Shorter men, characterised as 5-foot-2 or below, are more likely to have a protective form of the gene FOXO3, responsible for smaller body size during early development and a longer lifespan. These men also have enhanced insulin regulation and the ability to fight off cancer.

"This study shows for the first time that body size is linked to this gene," lead researcher Bradley Willcox said in a press release. "We knew that in animal models of aging. We did not know that in humans. We have the same or a slightly different version in mice, roundworms, flies, even yeast has a version of this gene, and it's important in longevity across all these species."

Residents from Honolulu, Hawaii have the longest life expectancy in the U.S. Besides longevity gene FOXO3, adopting a healthy diet and a physical activity program can also lead to longest lifespan.

For the study, the researchers observed the lifestyles of 8,006 Japanese-American men in Hawaii born between 1900 and 1919. The participant's information was provided by the Kuakini Honolulu Heart Program that started tracking men in 1965.

The participants were then divided into two groups - men with a height of 5.2 feet and shorter were assigned to one group and those who above 5.4 feet and taller allocated to the second group.

The researchers found that participants, who were 5.2 feet and shorter, were more likely to live longer. They had lower fasting insulin levels and had lesser incidence of cancer.

"The range was seen all the way across from being 5 feet tall to 6 feet tall. The taller you got, the shorter you lived," Willcox said.

From the study, 1,200 men of the 8,006 lived past the age of 90s and 100s. Nearly 250 of the men are still alive.

The finding is published in published in PLOS ONE.

2013 Yeshiva University study found that taller post-menopausal woman carry a heightened risk of developing cancers of the breast, colon, endometrium, kidney, ovary, rectum, and thyroid, multiple myeloma and melanoma.
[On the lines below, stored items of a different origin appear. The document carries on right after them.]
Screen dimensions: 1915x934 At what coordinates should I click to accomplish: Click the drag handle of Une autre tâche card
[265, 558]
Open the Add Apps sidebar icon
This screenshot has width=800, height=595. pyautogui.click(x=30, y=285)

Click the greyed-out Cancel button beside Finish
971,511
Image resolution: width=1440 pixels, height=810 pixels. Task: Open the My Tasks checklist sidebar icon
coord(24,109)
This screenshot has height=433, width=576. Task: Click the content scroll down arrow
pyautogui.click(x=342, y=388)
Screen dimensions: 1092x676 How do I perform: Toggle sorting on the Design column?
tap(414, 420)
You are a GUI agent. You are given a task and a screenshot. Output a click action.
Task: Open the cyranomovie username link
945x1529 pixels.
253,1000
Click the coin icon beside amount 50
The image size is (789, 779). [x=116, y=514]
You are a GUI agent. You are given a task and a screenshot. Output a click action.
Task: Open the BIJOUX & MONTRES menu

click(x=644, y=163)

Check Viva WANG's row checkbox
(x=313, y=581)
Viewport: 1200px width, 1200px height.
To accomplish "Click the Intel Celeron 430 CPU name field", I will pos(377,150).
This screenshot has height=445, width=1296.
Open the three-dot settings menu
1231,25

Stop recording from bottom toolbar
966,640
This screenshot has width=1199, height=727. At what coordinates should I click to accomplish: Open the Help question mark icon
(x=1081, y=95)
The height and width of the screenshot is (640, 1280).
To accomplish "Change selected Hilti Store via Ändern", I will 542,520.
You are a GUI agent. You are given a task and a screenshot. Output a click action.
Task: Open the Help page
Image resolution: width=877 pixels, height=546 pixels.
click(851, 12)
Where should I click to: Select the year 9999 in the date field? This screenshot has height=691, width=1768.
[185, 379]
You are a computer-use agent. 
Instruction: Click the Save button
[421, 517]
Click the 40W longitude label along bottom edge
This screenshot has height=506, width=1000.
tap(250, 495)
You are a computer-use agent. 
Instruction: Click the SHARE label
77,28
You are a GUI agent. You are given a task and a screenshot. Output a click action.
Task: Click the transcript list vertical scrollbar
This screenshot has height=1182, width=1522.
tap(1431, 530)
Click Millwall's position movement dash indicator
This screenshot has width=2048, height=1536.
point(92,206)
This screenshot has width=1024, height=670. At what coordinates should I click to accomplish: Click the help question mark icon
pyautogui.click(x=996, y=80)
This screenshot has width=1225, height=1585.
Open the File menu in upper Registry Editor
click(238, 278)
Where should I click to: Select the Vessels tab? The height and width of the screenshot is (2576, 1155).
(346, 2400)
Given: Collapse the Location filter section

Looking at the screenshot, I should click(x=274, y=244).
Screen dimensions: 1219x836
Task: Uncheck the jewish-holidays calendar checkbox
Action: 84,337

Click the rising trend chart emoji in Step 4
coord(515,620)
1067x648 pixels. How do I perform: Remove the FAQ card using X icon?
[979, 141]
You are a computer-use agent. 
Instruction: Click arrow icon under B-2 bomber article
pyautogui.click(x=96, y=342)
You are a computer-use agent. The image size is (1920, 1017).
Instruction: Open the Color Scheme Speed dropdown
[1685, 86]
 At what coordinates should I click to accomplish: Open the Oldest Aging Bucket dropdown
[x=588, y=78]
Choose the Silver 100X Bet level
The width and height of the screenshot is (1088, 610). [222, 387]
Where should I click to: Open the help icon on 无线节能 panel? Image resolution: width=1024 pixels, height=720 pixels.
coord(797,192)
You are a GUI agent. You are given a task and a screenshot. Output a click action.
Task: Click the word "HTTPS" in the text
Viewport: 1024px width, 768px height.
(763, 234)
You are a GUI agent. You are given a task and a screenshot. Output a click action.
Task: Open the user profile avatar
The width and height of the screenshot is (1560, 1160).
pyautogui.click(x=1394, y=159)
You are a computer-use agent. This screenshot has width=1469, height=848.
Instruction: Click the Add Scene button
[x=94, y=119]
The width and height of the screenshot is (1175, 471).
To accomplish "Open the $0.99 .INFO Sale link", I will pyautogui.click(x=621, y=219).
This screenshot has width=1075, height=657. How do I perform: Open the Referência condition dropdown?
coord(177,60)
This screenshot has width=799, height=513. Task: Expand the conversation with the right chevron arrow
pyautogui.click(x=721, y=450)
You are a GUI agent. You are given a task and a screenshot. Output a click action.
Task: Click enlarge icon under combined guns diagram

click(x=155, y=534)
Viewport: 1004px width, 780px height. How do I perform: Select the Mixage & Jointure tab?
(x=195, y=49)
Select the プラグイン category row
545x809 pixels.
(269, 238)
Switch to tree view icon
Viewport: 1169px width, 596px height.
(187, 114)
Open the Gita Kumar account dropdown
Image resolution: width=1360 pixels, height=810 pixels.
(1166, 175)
"We were surprised at the number of cancer sites that were positively associated with height. In this data set, more cancers are associated with height than were associated with body mass index [BMI]," said Geoffrey Kabat, Ph.D., senior epidemiologist in the Department of Epidemiology and Population Health at Albert Einstein College of Medicine, in a press release."Ultimately, cancer is a result of processes having to do with growth, so it makes sense that hormones or other growth factors that influence height may also influence cancer risk."